Jump Simulation in partnership with Northwestern University have completed a three-year study on whether in situ simulation can influence the willingness of rural emergency departments to adopt the use of telehealth to improve critical care outcomes.
In this instance, the research staff focused on the treatment of severe sepsis and septic shock, an overwhelming body infection that can quickly become life threatening. The Agency for HealthCare Research and Quality awarded OSF HealthCare and Northwestern $750,000 for this effort.
Sepsis represents a significant health care challenge, affecting 1.7 million Americans each year, and costing the hospital industry upwards of $27 billion to treat.
Rural emergency departments (EDs) in particular face resource constraints, monitoring challenges and transfer decisions unique to their settings. This is where telehealth monitoring can assist in the care of sepsis patients presenting to EDs, regardless of location.
In mid-2012, OSF HealthCare rolled out OSF ConstantCare or the eICU, a telehealth hub that provides an extra set of eyes for physicians and nurses taking care of patients with intensive care needs across the organization.
As part of the study, Jump used in situ or on-site simulation to introduce two rural ED teams to the eICU as a resource for treating patients with severe sepsis and septic shock. The idea was to give clinicians the practice they need with telemedicine in their own environments, and eventually adopt it as a daily practice.

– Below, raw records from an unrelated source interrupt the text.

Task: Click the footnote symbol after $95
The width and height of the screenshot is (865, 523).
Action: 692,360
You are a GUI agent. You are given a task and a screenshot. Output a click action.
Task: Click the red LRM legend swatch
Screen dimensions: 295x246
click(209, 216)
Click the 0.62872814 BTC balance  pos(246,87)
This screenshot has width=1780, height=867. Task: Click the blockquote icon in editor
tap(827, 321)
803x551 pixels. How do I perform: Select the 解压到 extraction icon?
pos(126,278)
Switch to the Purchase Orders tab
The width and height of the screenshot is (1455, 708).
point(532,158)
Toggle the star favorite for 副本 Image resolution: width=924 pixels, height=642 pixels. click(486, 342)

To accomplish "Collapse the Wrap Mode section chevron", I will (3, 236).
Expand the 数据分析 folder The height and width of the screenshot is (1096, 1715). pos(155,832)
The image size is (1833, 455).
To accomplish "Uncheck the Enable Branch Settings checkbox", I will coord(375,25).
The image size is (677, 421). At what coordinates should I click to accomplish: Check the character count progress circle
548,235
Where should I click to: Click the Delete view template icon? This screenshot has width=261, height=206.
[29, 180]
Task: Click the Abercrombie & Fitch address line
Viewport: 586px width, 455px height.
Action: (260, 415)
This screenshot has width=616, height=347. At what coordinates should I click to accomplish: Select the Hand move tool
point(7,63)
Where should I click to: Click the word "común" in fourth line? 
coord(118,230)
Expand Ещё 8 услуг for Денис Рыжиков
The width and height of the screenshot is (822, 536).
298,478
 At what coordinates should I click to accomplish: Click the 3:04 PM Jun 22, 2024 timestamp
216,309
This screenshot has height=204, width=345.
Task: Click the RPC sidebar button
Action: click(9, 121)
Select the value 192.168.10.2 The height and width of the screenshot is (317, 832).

Two rural ED teams (Site A and B) were trained to use the eICU in the treatment of patients with severe sepsis and septic shock through in situ simulation. Jump conducted simulations in a 3-Act-3-Debrief 60-minute format that interspersed training in telehealth use, debrief/discussion of barriers and facilitating factors and review of sepsis care. Site A received an additional refresher simulation.
The sample size goal was 80% nurse participation. Readiness to adopt telehealth technology was evaluated at each time point by six questions around improving quality of care, feasibility, role clarity, ease of use, resources and receptiveness to use.
Enrollment targets were met for participation at both rural sites. Survey results revealed staff "readiness to adopt telehealth" from pre to post simulation. Confidence in managing sepsis and using telehealth also rose.
Qualitative analysis of staff interviews conducted a few months after the in situ simulations are currently being analyzed. A chart review of patients who presented to both EDs with sepsis one year before and one year after the trainings was also conducted to assess if telehealth use impacted sepsis outcomes. Those results will be presented in the future.